Ante-Nicene Fathers/Volume VIII/Pseudo-Clementine Literature/The Clementine Homilies/Homily III/Chapter 69
Chapter LXIX.—“Not Forsaking the Assembling of Yourselves Together.”
“But if you love your brethren, take nothing from them, but share with them such things as ye have. Feed the hungry; give drink to the thirsty; clothe the naked; visit the sick; so far as you can, help those in prison; receive strangers gladly into your own abodes; hate no one. And how you must be pious, your own mind will teach you, judging rightly. But before all else, if indeed I need say it to you, come together frequently, if it were every hour, especially on the appointed days of meeting. For if you do this, you are within a wall of safety.
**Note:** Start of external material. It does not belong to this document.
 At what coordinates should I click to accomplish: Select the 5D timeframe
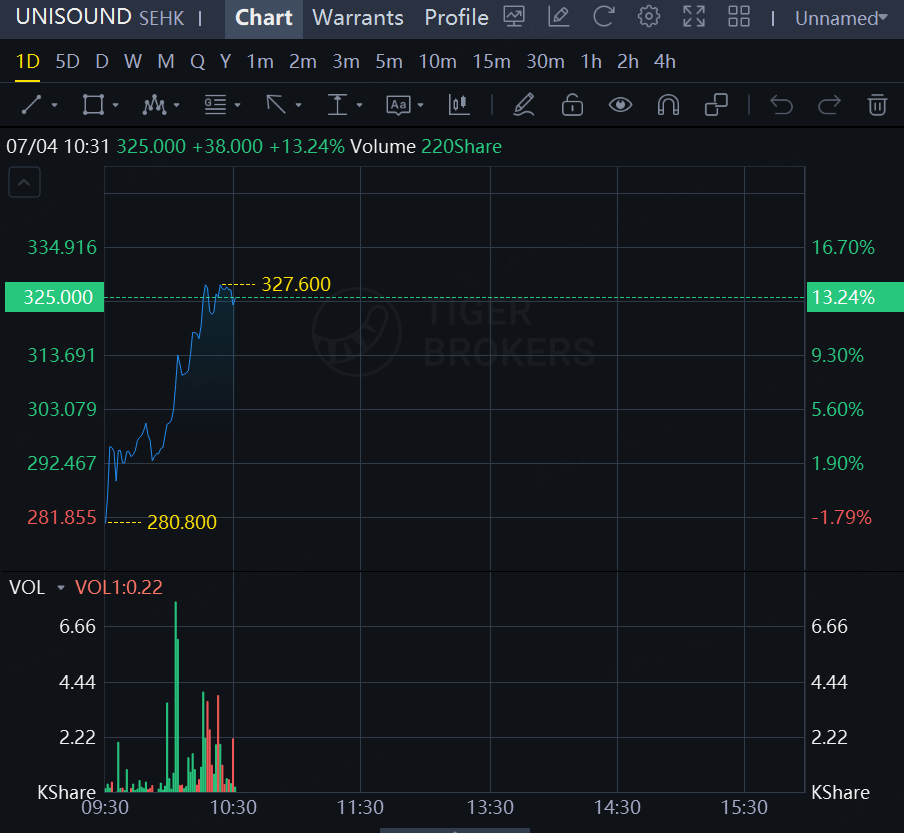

For disorderliness is the beginning of perdition. Let no one therefore forsake the assembly on the ground of envy towards a brother. For if any one of you forsake the assembly, he shall be regarded as of those who scatter the Church of Christ, and shall be cast out with adulterers. For as an adulterer, under the influence of the spirit that is in him, he separates himself on some pretext, and gives place to the wicked one against himself,—a sheep for the stealing, as one found outside the fold.[1]
Footnotes
[edit]- ↑ There seems to be a corruption of the text here, but the general meaning is evident enough.